What this task involves
What you return should be the line containing "Conditions générales (77, 2237)" and each line after it to the end of the records, copied exactly.

Recorded information
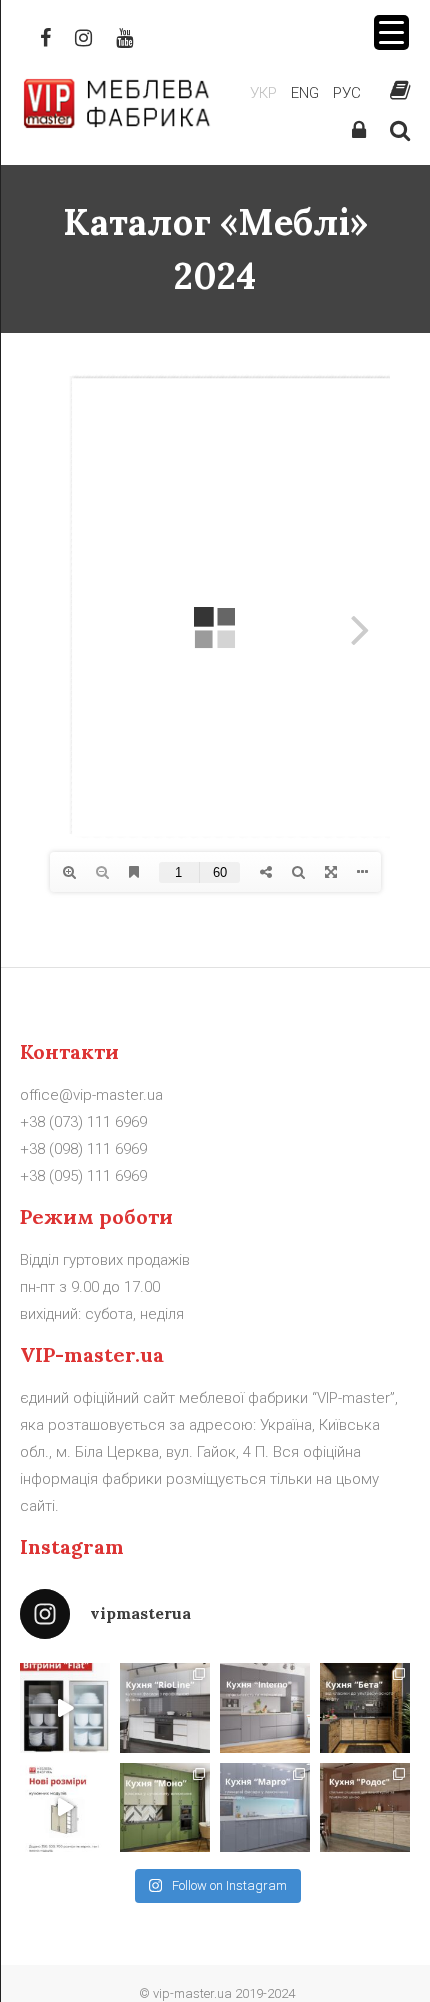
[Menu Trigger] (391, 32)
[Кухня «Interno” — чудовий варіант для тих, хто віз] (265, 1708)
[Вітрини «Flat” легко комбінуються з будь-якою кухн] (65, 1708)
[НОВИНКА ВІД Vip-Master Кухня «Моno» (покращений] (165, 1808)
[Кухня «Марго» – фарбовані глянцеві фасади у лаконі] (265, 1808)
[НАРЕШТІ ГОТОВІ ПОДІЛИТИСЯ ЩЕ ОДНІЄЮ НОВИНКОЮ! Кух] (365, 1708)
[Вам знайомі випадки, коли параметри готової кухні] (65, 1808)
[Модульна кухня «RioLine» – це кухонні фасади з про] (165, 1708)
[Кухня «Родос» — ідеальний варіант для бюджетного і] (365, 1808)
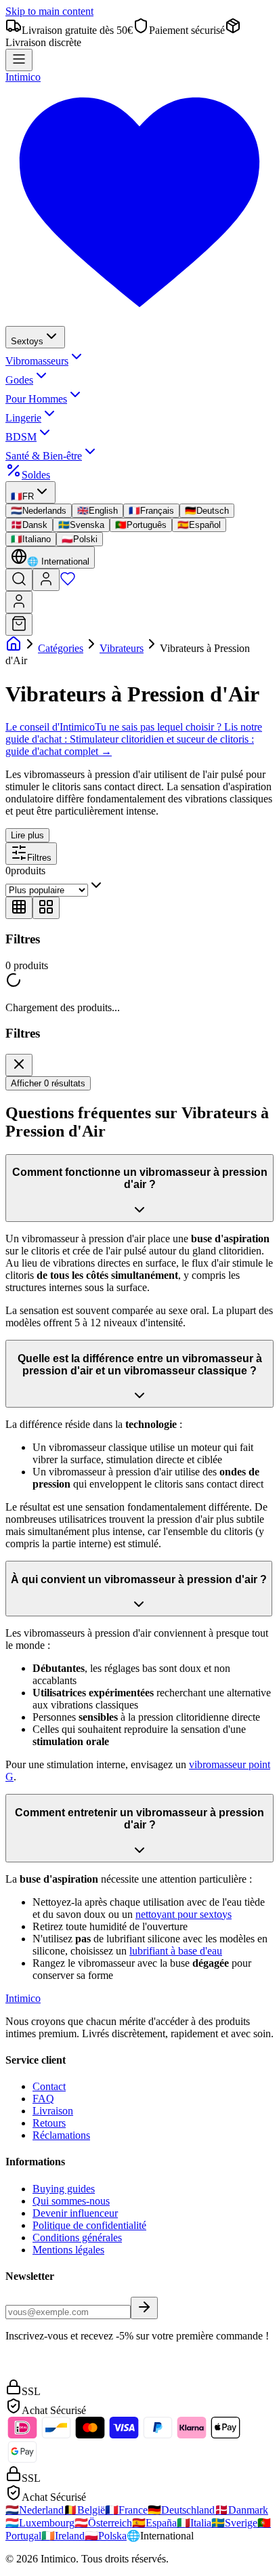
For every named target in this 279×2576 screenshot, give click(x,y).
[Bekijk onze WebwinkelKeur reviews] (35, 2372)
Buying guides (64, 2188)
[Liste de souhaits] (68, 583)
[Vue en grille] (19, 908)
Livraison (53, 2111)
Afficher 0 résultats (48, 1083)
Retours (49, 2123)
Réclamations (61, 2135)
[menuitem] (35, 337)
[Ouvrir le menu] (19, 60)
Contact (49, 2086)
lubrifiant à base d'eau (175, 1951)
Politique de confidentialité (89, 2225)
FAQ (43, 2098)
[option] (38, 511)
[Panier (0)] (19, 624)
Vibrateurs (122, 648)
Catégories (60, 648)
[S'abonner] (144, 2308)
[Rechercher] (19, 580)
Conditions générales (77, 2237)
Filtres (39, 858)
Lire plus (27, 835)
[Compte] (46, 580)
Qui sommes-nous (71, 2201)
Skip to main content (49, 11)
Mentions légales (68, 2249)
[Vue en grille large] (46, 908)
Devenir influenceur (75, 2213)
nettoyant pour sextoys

The completed task
Conditions générales (77, 2237)
Filtres (39, 858)
Lire plus (27, 835)
[Compte] (46, 580)
Qui sommes-nous (71, 2201)
Skip to main content (49, 11)
Mentions légales (68, 2249)
[Vue en grille large] (46, 908)
Devenir influenceur (75, 2213)
nettoyant pour sextoys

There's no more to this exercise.